The c.580C>T polymorphism was determined using primers: forward 5'-TGAAGGAGGAGGATGAGAGC-3' and reverse 5'-TCAGACCCAGGAATCTGAGC-3'. The amplification protocol was set as 95 °C for 5 min, followed by 40 cycles of 95 °C for 30 s, 64 °C for 30 s, 72 °C for 1 min, and a final elongation step at 72 °C for 5 min. Then, five microliters of PCR amplicons were digested with 2 U of PvuII restriction endonuclease (New England Biolabs, Ipswich, UK) in a final volume of 15 μL for 16 h at 37°C. The digested product with the T/T genotype showed two bands of 120 and 56 bp, the homozygote C/C only one band of 176 bp, whereas the C/T genotype produced three bands of 176, 120 and 56 bp (Figure S4).

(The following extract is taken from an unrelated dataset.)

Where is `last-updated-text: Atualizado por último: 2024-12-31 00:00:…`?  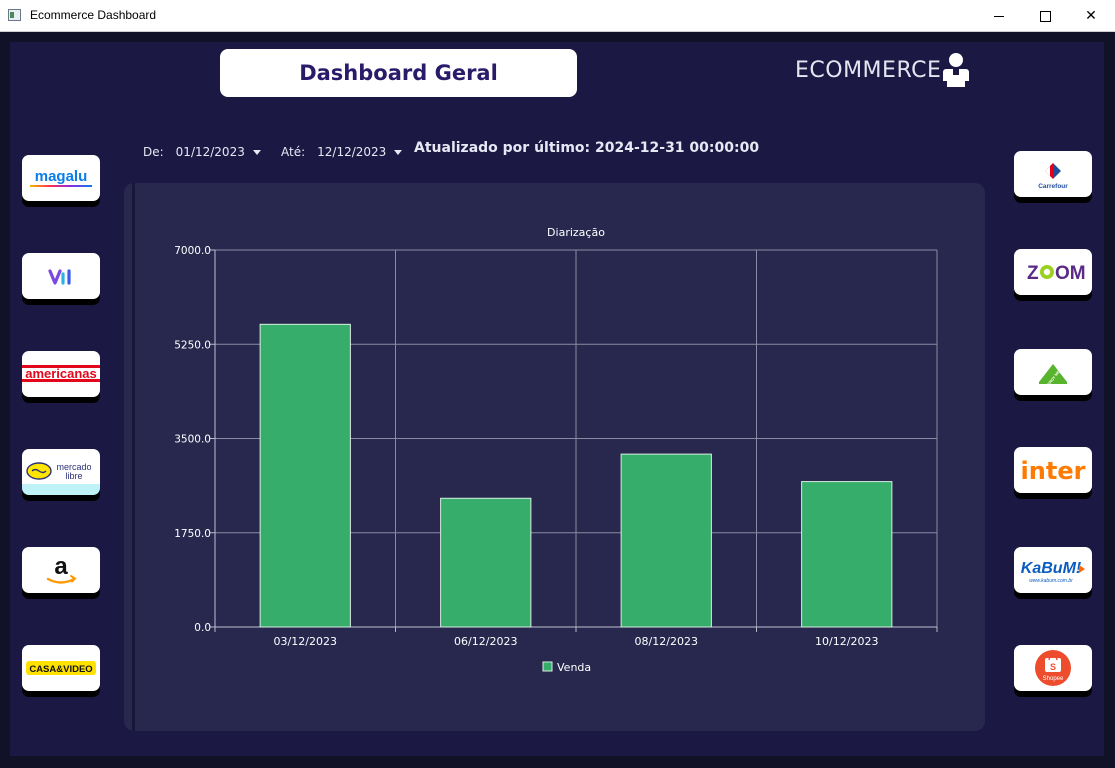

For the c.1196A>G polymorphism we applied the following primers: forward: 5'-GGTCCTCCTTCCCTCATCTG-3'; reverse: 5'-TGCATCTCTCCCTTGGTCTC-3'. PCR cycling conditions were as follows: initial denaturation at 95 °C for 5 min, 40 cycles at 95 °C for 30 s, 64.5 °C for 30 s, 72 °C for 1 min and a final elongation step at 72 °C for 5 min. After amplification, a 5 μL aliquot of each PCR product was digested with 2 U of HpyII restriction enzyme (New England Biolabs, Ipswich, UK) for 16 h at 37 °C. Fragment length after HpyII digestion was 459 bp for the A/A genotype, 459, 277 and 182 bp for the A/G genotype and 277, 182 bp for the G/G genotype (Figure S5).

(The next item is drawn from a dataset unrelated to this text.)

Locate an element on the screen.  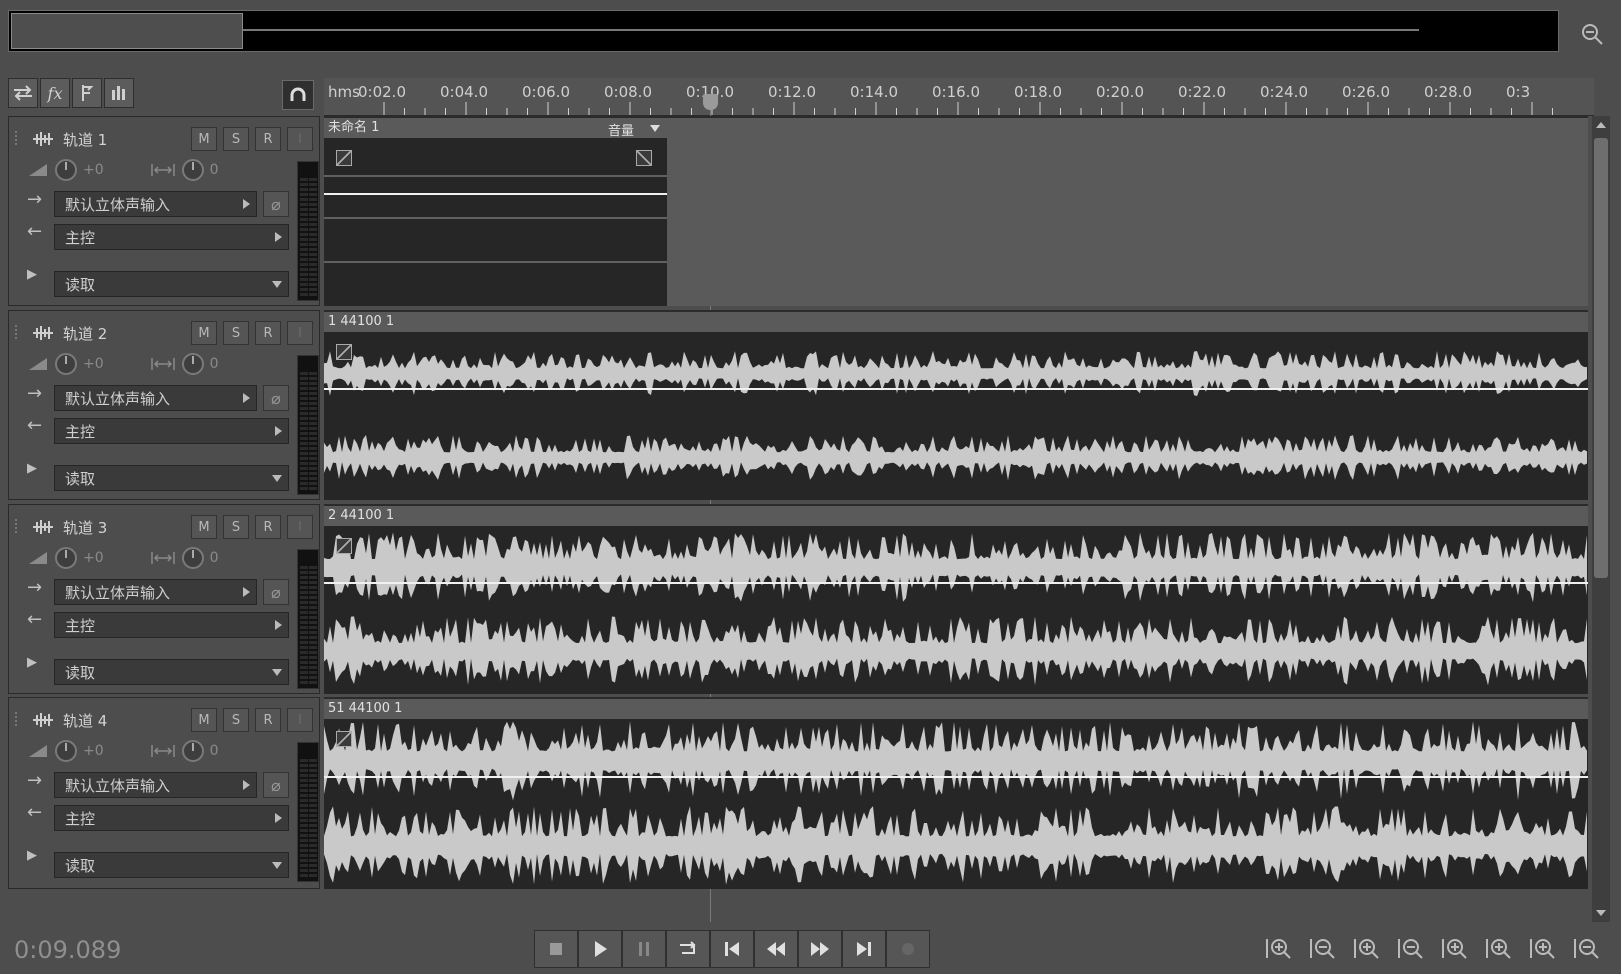
clip-envelope-param: 音量 is located at coordinates (621, 130).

All amplification reactions were carried out on the C1000 Thermal Cycler. Products were verified by 8% polyacrylamide gel electrophoresis. Samples were visualized using ethidium bromide (0.5 mg/mL) and viewed in UV light. Electrophoresis was carried out at 5 V/cm in TBE buffer. A GeneRuler™ 100 bp (Fermentas, Hanover, MD, USA) or M100-500 DNA Ladder (BLIRT S.A., Gdansk, Poland) were used as a molecular mass marker. For quality control, 10% of samples were randomly genotyped again and the results were 100% concordant.

4.7. Statistical Analysis

Statistical analyses were performed with the SigmaPlot software, version 11.0 (Systat Software, Inc., San Jose, CA, USA), according to previous report [81]. The chi-square (χ2) test was used to assess the differences in frequency distributions of demographic and potential risk factors between patients and controls. For each SNP, the Hardy–Weinberg equilibrium (HWE) was assessed using χ2 test to compare the observed and expected genotype frequencies. The significance of the differences between distributions of genotypes and alleles in KC patients and controls were also performed by the χ2 test. The association between case-control status and each polymorphism, measured by the odds ratio (OR) and its corresponding 95% confidence interval (CI), was estimated using an unconditional multiple logistic regression model, both with and without adjustment for age, sex, co-occurrence of visual disturbances, allergies, and family status of KC. The association between the combined genotypes of the NEIL1, PARP-1, POLG and XRCC1 polymorphisms and risk of this disease was also evaluated in the same way as single SNPs. Haplotypes were assessed for each subject on the basis of known genotypes and the PHASE software (http://stephenslab.uchicago.edu/software.html, Chicago, IL, USA) was used. Genetic effects of inferred haplotypes were analyzed in the same way as SNPs. Unconditional logistic regression analyses were also performed to assess the association between genotypes and risk for KC after stratification of the individuals according to sex. All statistical analyses were performed using SigmaPlot version 11.0 for Windows (Systat Software, Inc., San Jose, CA, USA).

5. Conclusions

Our results suggest the potential role of the c.–1370T>A polymorphism of POLG and the c.580C>T and c.1196A>G polymorphisms of XRCC1 in KC pathogenesis.